The cells that give rise to the gametes are often set aside during cleavage. During development, these cells will differientate into primordial germ cells, migrate to the location of the gonad, and form the germ line of the animal.
Cleavage in most animals segregates cells containing Germ plasm from other cells. The germ plasm effectively turns off gene expression to render the genome of the cell inert. Cells expressing Germ plasm become primordial germ cells (PGCs) which will then give rise to the gametes. The germ line development in mammals, on the other hand, occurs by induction and not by an endogenous germ plasm.

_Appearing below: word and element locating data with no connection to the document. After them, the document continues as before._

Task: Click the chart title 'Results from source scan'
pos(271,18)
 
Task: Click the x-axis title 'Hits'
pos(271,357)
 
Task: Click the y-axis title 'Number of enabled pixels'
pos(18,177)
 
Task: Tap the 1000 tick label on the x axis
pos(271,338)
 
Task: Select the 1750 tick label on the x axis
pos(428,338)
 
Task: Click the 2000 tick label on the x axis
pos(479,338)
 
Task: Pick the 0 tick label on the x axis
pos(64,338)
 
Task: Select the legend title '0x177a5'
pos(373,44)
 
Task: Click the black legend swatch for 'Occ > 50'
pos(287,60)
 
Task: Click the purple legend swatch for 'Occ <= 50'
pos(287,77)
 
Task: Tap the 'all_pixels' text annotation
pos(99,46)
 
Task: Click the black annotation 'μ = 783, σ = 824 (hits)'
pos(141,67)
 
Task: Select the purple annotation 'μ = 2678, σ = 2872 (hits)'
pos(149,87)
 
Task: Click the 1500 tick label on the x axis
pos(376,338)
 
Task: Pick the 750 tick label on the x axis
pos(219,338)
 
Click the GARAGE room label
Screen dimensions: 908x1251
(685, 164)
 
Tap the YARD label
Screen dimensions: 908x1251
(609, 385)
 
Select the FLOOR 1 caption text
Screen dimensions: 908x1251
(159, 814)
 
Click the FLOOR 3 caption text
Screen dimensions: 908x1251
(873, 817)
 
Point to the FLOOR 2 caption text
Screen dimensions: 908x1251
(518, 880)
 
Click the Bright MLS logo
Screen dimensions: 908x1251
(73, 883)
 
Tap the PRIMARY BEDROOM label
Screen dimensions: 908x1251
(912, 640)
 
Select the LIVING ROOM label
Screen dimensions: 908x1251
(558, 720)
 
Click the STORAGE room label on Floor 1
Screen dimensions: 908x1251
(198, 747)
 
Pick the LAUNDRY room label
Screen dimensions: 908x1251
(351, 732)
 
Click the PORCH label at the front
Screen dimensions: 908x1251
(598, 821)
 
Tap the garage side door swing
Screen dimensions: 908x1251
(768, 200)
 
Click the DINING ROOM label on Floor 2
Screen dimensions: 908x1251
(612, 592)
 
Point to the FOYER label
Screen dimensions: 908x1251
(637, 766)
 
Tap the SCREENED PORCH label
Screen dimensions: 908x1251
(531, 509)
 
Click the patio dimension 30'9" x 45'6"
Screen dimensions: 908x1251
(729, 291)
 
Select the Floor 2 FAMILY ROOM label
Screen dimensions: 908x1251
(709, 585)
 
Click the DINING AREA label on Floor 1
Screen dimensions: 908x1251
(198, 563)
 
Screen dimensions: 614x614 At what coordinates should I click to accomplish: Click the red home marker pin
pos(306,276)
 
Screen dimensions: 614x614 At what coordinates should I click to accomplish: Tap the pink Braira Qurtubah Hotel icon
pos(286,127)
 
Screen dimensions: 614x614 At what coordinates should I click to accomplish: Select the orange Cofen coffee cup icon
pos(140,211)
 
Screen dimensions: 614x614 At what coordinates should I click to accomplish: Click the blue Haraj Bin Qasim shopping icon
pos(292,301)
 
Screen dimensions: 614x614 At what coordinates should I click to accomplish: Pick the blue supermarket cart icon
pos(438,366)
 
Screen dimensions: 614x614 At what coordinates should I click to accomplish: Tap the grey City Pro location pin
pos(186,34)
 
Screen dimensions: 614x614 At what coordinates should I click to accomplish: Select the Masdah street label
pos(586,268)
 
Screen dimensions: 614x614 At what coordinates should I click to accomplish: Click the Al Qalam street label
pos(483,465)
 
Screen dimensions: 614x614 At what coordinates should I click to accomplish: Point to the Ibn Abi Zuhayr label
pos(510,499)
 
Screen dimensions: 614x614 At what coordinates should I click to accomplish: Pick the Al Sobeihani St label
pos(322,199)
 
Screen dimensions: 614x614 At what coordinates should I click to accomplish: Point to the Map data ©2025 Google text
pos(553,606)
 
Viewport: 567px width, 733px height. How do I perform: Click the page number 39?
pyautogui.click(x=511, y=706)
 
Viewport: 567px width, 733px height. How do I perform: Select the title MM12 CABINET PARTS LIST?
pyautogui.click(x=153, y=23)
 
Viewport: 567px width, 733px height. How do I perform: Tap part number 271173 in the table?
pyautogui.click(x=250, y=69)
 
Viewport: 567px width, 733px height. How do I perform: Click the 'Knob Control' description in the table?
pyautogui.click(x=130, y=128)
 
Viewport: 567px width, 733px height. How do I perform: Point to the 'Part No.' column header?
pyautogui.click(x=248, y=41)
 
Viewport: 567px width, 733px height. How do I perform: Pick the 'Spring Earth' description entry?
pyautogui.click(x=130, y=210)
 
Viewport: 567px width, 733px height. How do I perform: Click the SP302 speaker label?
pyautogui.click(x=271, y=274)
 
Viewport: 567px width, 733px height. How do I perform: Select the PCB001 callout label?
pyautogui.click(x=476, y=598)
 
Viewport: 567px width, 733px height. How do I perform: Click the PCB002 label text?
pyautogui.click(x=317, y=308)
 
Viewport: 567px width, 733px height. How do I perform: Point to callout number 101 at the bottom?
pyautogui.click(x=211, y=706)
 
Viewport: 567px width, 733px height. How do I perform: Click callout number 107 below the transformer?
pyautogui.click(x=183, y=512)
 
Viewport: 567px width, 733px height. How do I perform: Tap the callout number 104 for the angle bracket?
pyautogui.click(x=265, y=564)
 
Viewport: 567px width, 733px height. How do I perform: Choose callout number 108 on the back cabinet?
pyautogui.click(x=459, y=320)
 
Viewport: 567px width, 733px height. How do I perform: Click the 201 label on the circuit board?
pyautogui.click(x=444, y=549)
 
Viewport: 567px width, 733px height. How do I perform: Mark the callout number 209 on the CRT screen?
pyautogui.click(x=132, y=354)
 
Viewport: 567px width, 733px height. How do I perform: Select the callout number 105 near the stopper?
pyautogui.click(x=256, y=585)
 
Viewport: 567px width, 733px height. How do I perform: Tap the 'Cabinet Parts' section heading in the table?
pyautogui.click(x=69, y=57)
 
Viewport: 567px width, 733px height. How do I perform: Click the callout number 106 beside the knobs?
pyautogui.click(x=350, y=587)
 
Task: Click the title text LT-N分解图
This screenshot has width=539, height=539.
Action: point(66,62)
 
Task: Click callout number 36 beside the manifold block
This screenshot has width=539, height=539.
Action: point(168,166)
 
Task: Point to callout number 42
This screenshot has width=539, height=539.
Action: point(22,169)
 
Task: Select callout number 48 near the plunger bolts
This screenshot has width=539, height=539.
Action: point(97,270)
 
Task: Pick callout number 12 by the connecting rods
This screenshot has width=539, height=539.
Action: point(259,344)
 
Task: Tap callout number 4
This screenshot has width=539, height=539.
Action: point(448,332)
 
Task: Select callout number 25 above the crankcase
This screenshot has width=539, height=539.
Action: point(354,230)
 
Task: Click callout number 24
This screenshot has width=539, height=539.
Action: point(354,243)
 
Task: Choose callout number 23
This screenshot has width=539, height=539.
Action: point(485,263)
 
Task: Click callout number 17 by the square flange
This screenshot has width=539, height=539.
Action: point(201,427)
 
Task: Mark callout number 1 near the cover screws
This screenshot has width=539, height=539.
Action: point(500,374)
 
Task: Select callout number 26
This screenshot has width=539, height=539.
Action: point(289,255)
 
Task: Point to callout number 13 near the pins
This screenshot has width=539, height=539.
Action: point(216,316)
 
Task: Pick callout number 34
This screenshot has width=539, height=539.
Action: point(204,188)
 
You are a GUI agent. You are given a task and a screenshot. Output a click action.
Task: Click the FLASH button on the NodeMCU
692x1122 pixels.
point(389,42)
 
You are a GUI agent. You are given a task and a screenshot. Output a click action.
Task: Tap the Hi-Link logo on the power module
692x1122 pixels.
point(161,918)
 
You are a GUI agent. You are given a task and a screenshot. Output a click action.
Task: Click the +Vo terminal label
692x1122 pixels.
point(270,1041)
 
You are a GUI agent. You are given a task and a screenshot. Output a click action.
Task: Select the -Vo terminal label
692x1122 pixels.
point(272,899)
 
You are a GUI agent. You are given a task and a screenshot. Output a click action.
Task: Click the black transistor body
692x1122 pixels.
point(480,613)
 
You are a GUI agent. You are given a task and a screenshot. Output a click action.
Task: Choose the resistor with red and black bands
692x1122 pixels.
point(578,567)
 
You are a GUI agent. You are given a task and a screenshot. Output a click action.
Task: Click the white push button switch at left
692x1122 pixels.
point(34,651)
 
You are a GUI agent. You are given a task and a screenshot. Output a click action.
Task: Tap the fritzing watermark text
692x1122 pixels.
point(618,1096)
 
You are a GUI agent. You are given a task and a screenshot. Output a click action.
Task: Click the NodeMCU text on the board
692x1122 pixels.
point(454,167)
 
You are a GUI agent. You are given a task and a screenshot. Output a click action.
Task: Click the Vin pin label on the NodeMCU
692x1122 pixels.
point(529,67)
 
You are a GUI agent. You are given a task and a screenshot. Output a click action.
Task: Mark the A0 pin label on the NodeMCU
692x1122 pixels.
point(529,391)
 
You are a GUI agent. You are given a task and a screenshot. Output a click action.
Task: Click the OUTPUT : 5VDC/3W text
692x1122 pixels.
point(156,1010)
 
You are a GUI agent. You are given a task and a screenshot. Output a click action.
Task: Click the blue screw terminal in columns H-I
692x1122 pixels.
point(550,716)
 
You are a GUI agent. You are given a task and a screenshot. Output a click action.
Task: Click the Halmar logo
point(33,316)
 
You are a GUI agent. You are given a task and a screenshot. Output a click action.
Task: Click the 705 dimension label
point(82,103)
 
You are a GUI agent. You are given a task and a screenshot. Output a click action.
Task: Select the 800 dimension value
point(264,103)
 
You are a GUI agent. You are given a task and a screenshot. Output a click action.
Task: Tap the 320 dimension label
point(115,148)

Germ plasm has been studied in detail in Drosophila. The posterior pole of the embryo contains necessary materials for the fertility of the fly. This cytoplasm, pole plasm, contains specialized materials called polar granules and the pole cells are the precursors to primordial germ cells.
Pole plasm is organized by and contains the proteins and mRNA of the posterior group genes (such as oskar, nanos gene, tudor, vasa, and valois). These genes play a role in germ line development to localize nanos mRNA to the posterior and localize germ cell determinants. Drosophila progeny with mutations in these genes fail to produce pole cells and are thus sterile, giving these mutations the name 'grandchildless'. The genes Oskar, nanos and germ cell-less (gcl) have important roles. Oskar is sufficient to recruit the other genes to form functional germ plasm. Nanos is required to prevent mitosis and somatic differentiation and for the pole cells to migrate to function as PGCs (see next section). Gcl is necessary (but not sufficient) for pole cell formation. In addition to these genes, a non-coding mRNA, polar granule component (Pgc) blocks phosphorylation and consequently activation of RNA polymerase II and shuts down transcription.
Similar germ plasm has been identified in Amphibians in the polar cytoplasm at the vegetal pole. This cytoplasm moves to the bottom of the blastocoel and eventually ends up as its own subset of endodermal cells. These cells eventually become PGCs. The presence of homologs of nanos and vasa also implicate this germ plasm as germ-determining.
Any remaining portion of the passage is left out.